En effet, la loi permet depuis 2014 l’euthanasie des enfants “pour peu que l’enfant soit capable de discernement”. Cette expression “capable de discernement” me semble très subjective. À partir de quand est-on capable de discernement ? En interrogeant plusieurs juristes et partisans de cette loi sur cette expression, leur réponse était très évasive et manquait d’objectivité. À ma connaissance, aucun enfant n’a fait une demande d’euthanasie depuis 2014. Lors d’un congrès international de soins palliatifs pédiatriques, à Mumbai, en Inde, en février 2014, les 250 experts issus de 35 pays ont appelé “urgemment le gouvernement belge à reconsidérer sa récente décision”. Ces médecins spécialisés en oncologie pédiatrique ont réclamé, pour tous les enfants en fin de vie, l’accès aux moyens appropriés pour contrôler la douleur et les symptômes, ainsi que des soins palliatifs de haute qualité pour rencontrer leurs besoins particuliers.
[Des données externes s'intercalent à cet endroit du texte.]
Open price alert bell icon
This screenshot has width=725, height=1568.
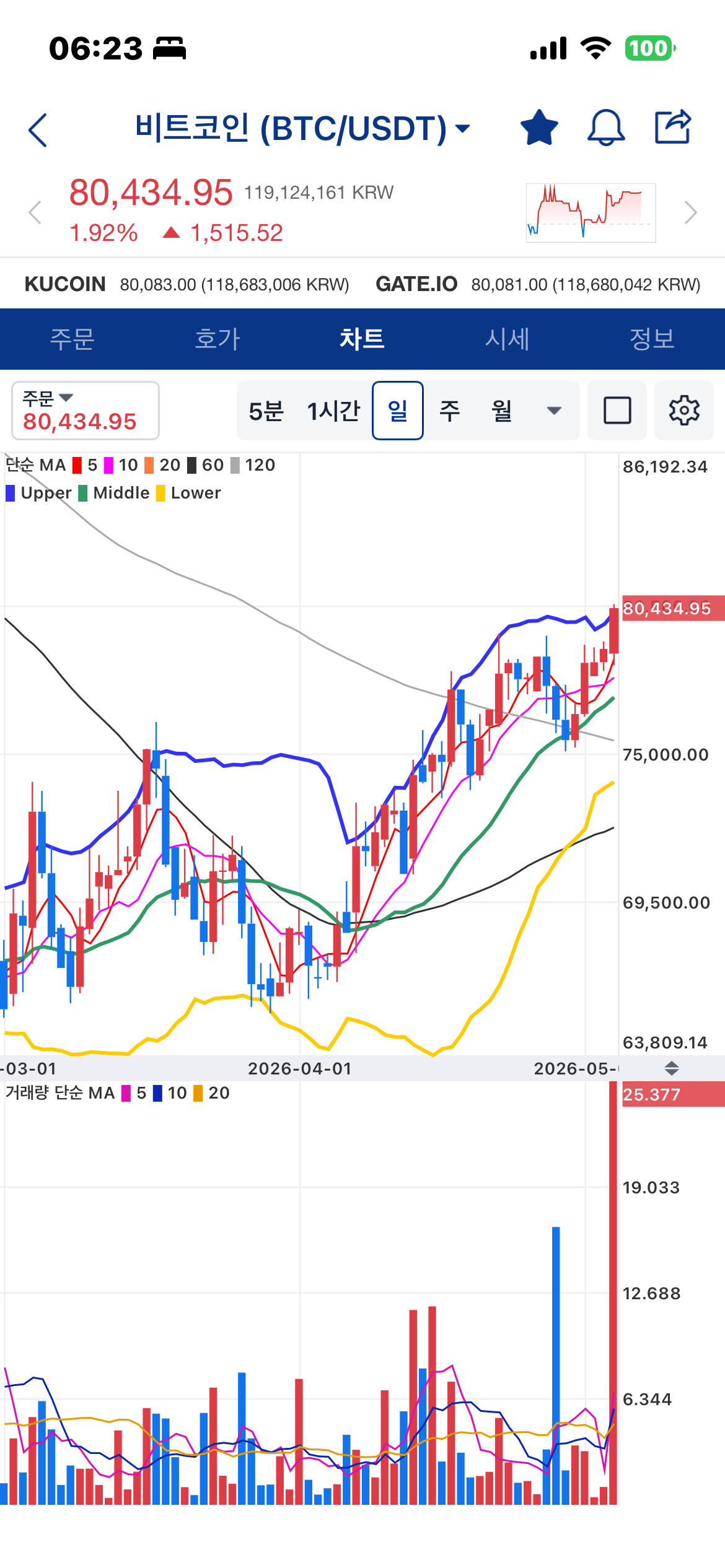[x=606, y=128]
Ils ont conclu en disant : “Nous croyons que l’euthanasie ne fait pas partie de la thérapie palliative et ne constitue pas une alternative.”
En principe, la législation prévoit une “clause de conscience” pour les soignants. Comment est-elle appliquée ?
Il y a une forte pression dans le monde médical concernant la clause de conscience. Sous le prétexte de la tolérance, les soignants n’osent plus se positionner. La tolérance, poussée à l’extrême, rend illégitime tout questionnement éthique et moral. Pour être tolérant, il faudrait “faire la sourde oreille à notre conscience”. Si l’euthanasie est dépénalisée, pourquoi encore se questionner sur la pertinence de celle-ci ? La loi permet l’euthanasie, pourquoi donc la refuser ou tout simplement la questionner ? Dans la tête des gens, la réflexion superficielle, parfois véhiculée par les médias peut se décliner comme ceci : si c’est légal, c’est normal, si c’est normal, c’est moral. J’ai connu des soignants ayant vécu de véritables situations de menace, comme cette infirmière qui a refusé de poser une perfusion dont le seul but était l’injection d’un produit létal. Elle a été interpellée et sermonnée par la direction de l’hôpital et elle a finalement choisi de changer de lieu de travail. Aujourd’hui, la conscience des soignants est émoussée, voire cadenassée par nos sociétés libérales. L’urgence est de rendre la parole aux soignants car, in fine, ce sont eux qui sont au plus près de la réalité des personnes en fin de vie.
Propos recueillis par Philippe de Saint-Germain.